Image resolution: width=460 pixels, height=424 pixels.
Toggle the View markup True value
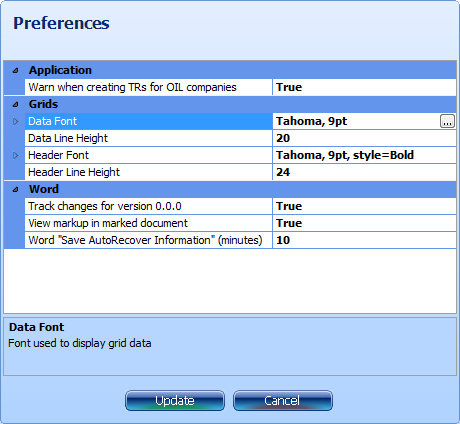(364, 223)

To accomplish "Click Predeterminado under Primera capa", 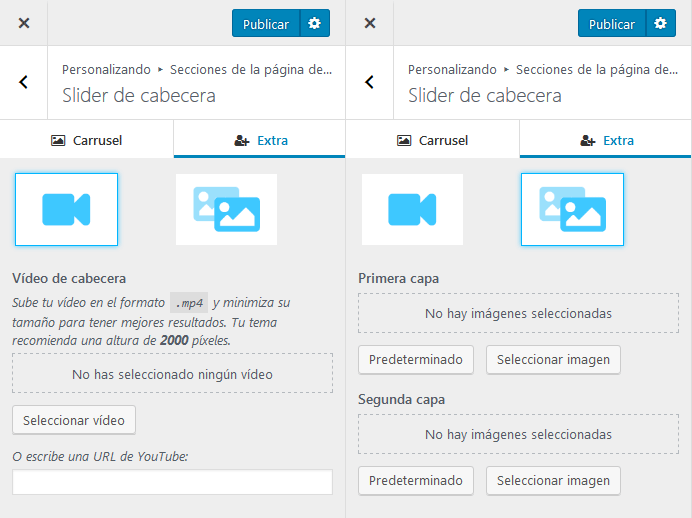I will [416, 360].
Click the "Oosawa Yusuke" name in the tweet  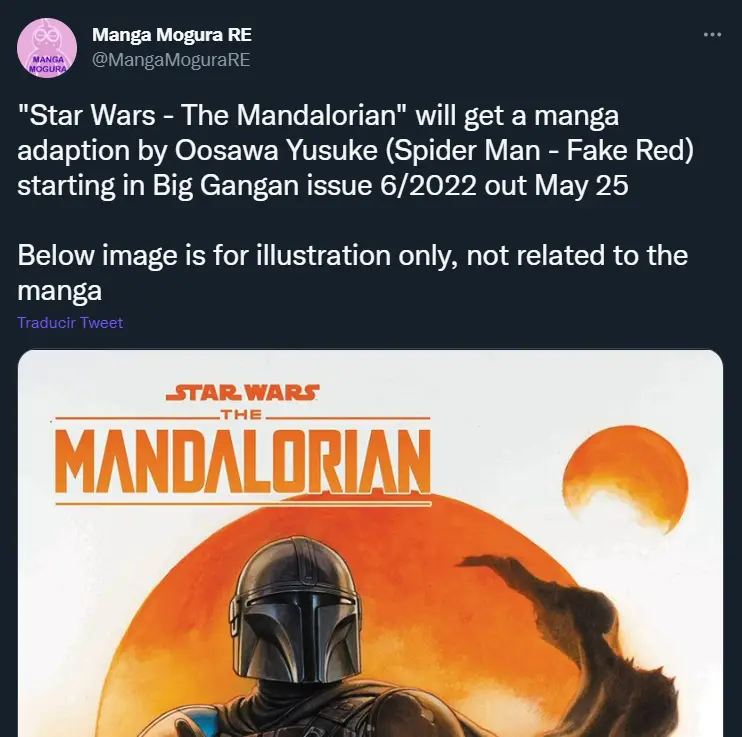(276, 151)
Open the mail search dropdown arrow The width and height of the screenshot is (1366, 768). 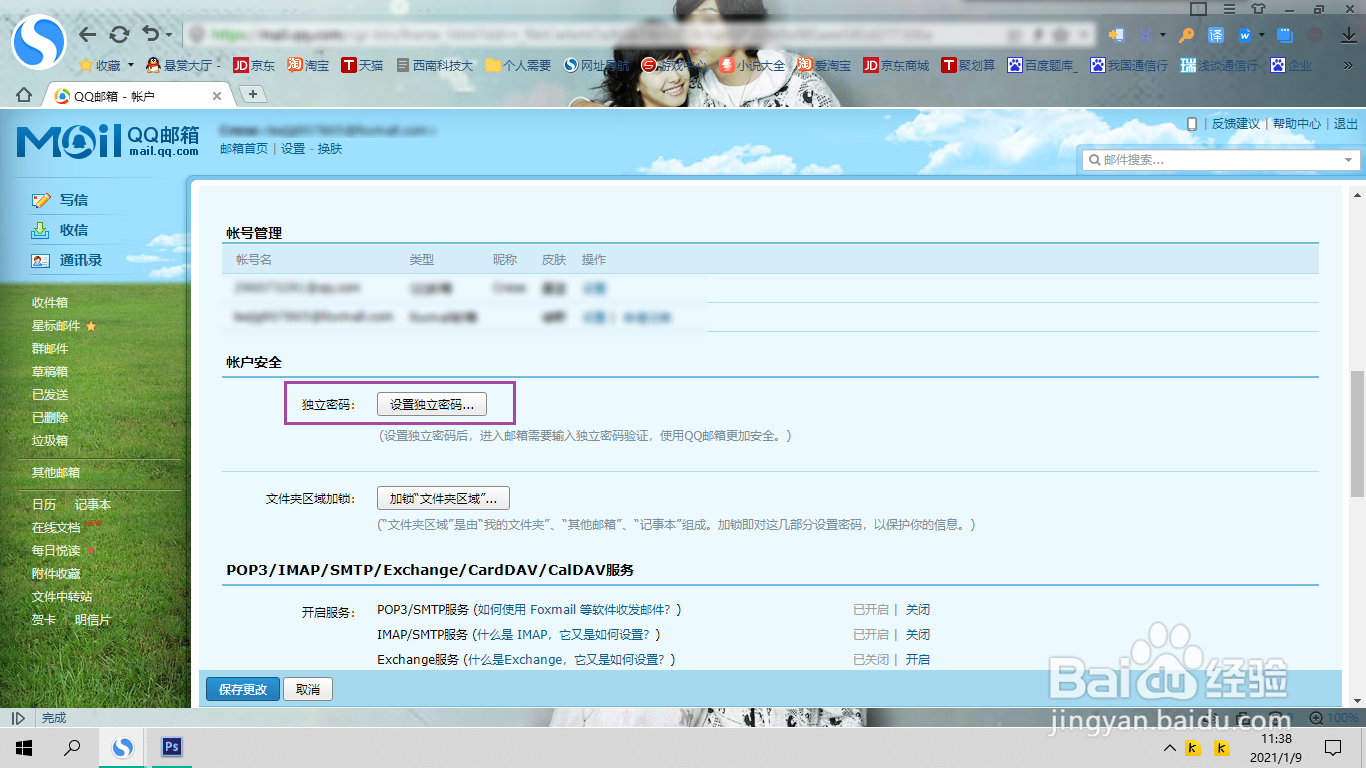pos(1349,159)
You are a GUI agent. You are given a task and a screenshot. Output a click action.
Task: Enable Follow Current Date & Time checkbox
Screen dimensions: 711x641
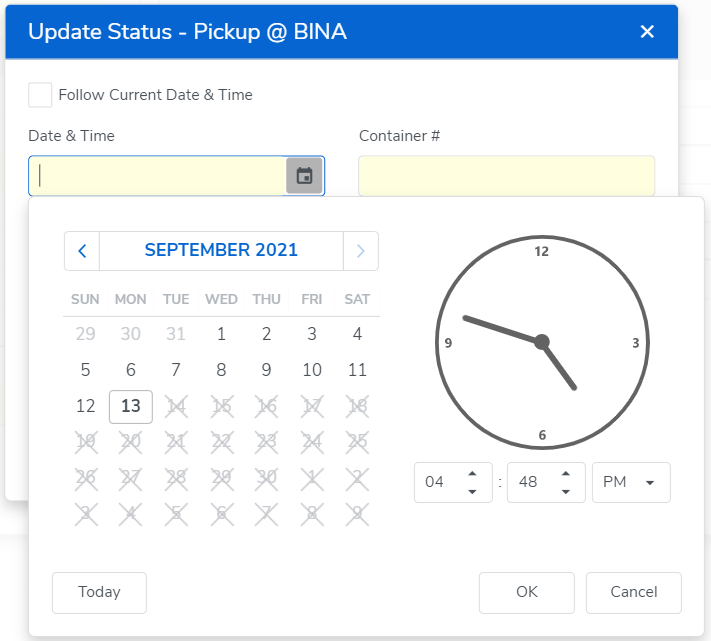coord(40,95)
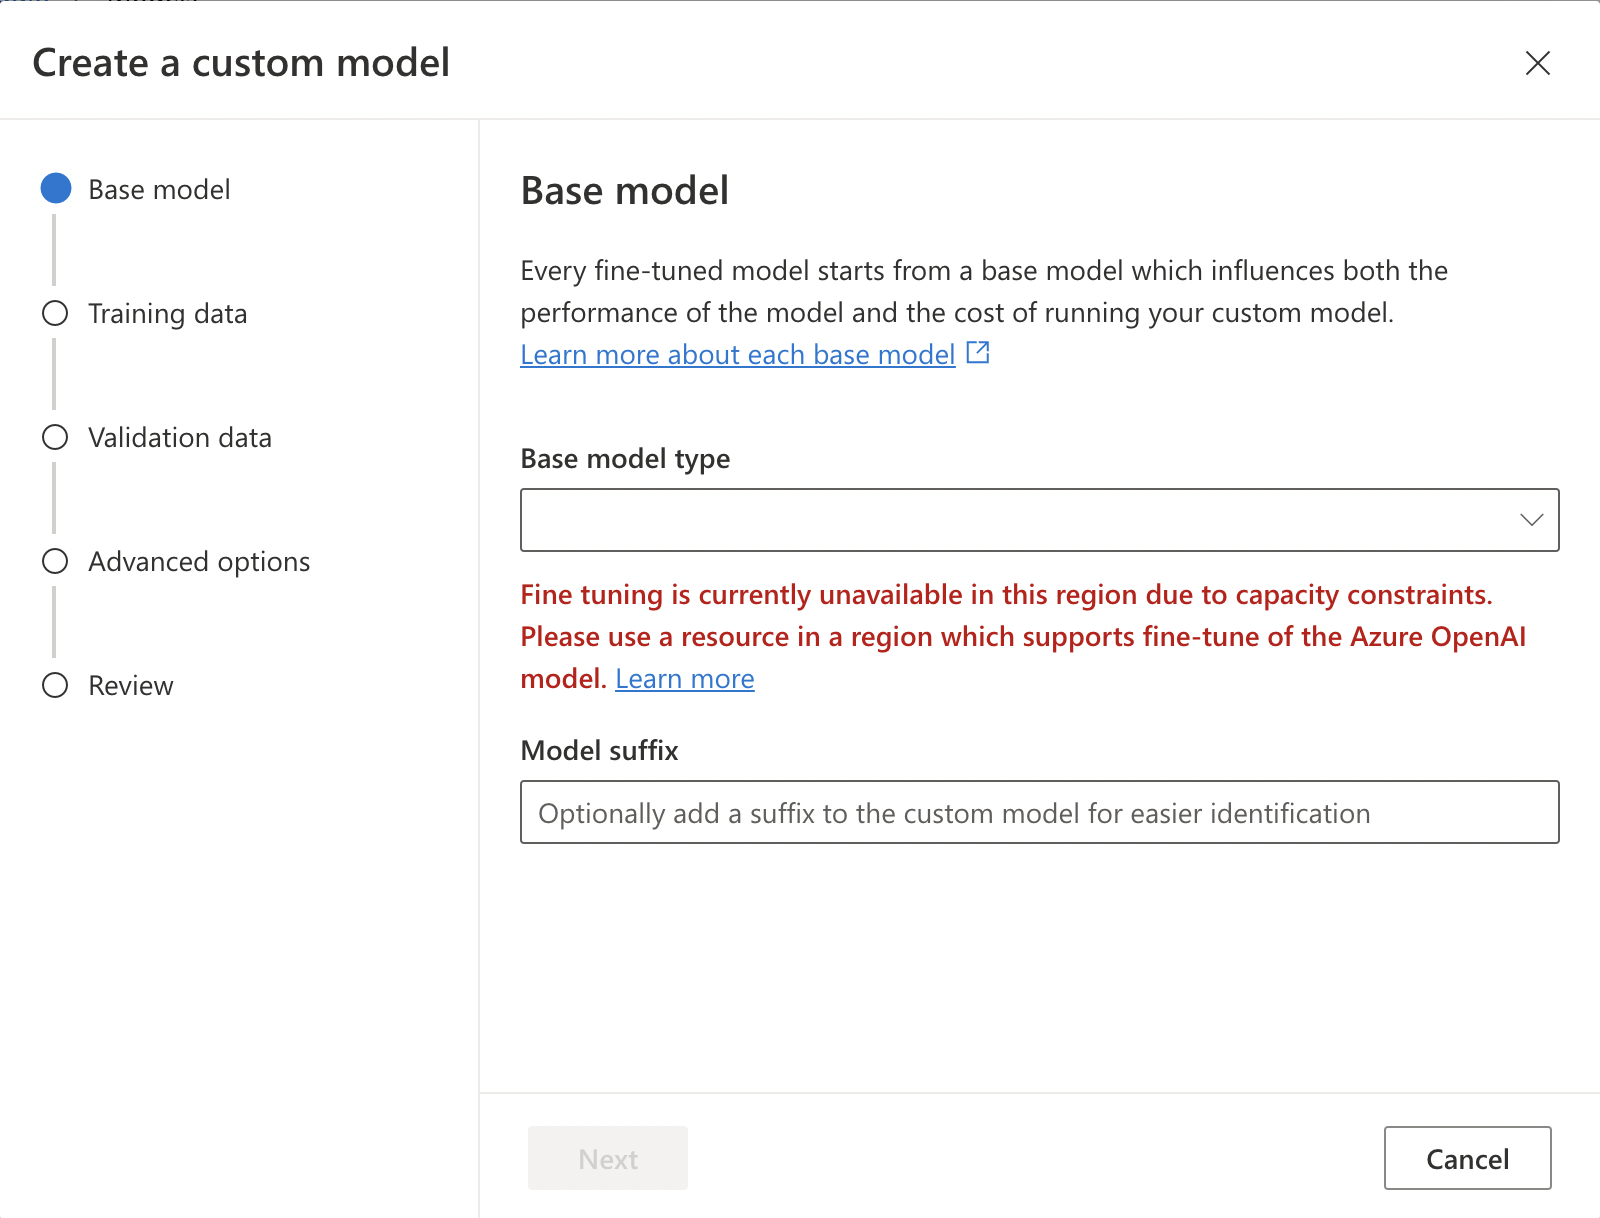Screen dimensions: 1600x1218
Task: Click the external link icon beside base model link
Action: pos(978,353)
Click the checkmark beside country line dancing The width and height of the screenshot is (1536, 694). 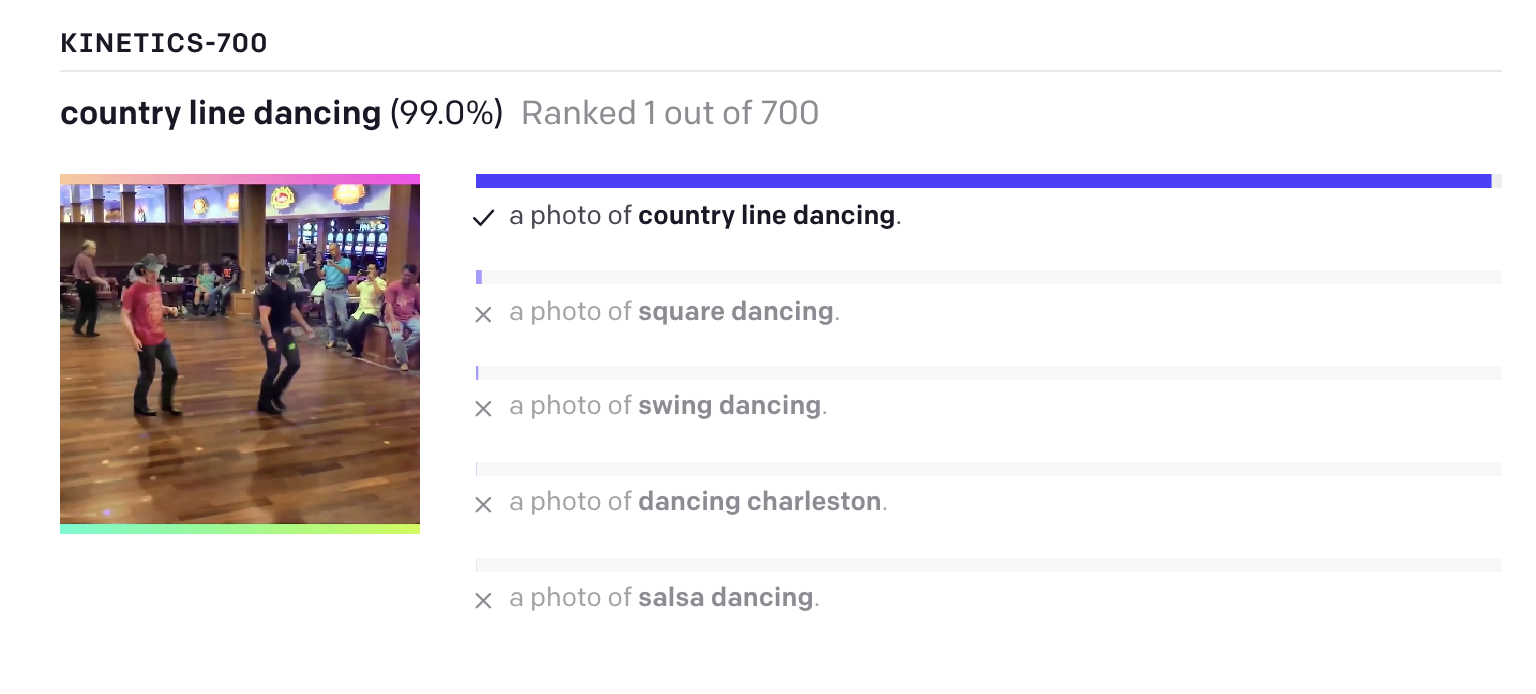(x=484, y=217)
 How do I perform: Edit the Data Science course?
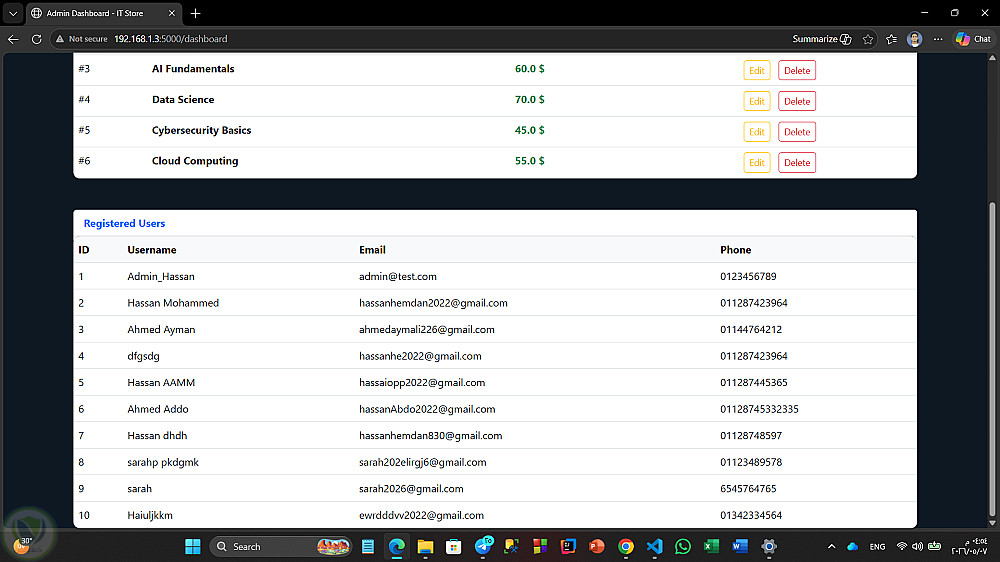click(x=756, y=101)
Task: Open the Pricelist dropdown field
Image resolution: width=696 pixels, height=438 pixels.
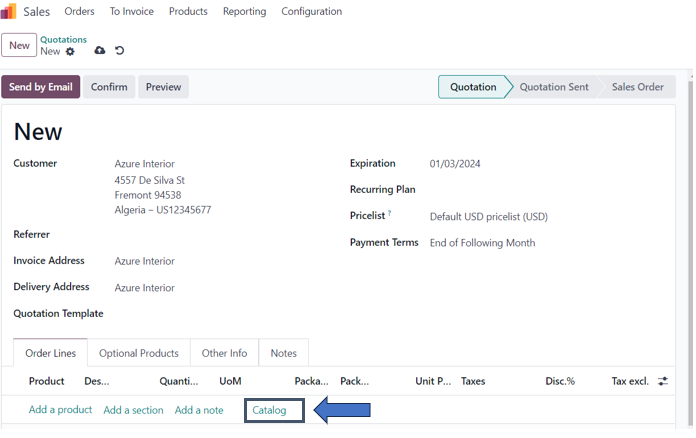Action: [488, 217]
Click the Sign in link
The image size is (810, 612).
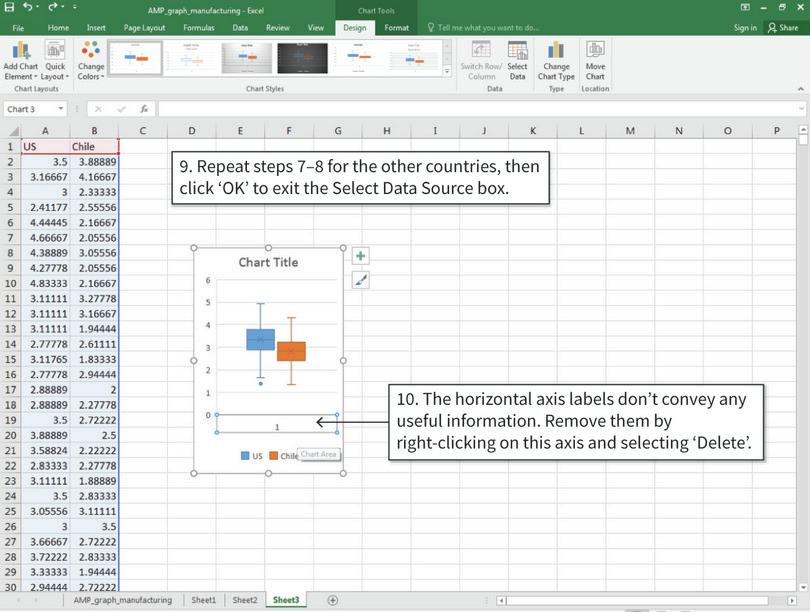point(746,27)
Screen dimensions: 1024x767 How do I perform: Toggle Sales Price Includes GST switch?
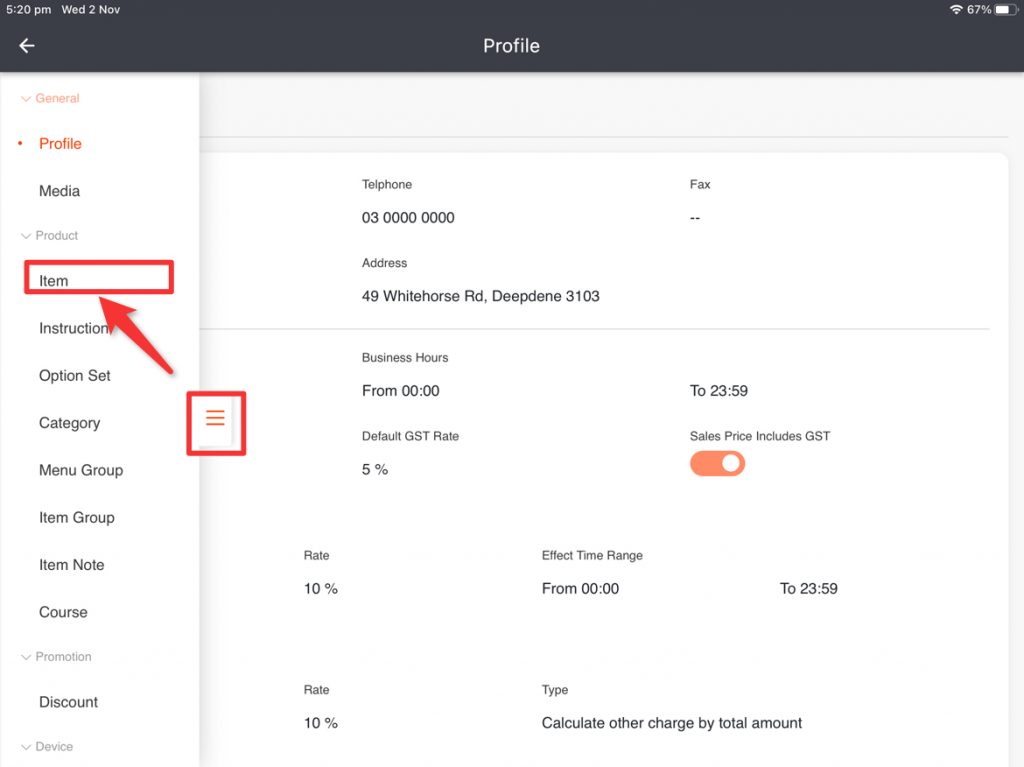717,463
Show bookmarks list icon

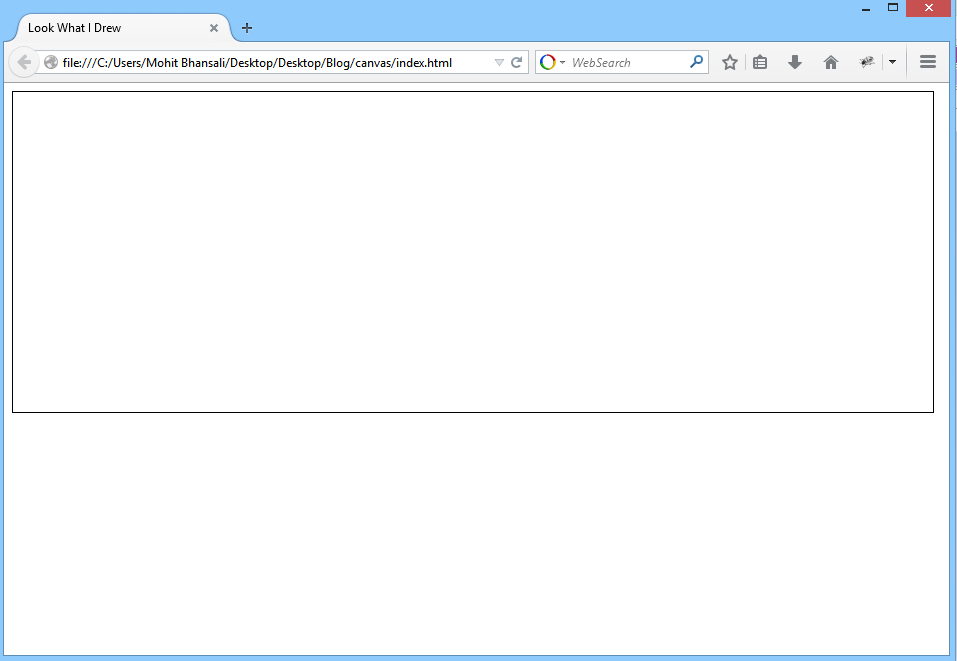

## Required action
The copy must start at the line containing "Click the Sign in link" and end at the last line of the data, matching each line exactly. It must hold no pictures.

## Written answer
Click the Sign in link
The image size is (810, 612).
point(746,27)
Screen dimensions: 1024x767 How do I perform: Toggle Sales Price Includes GST switch?
717,463
Show bookmarks list icon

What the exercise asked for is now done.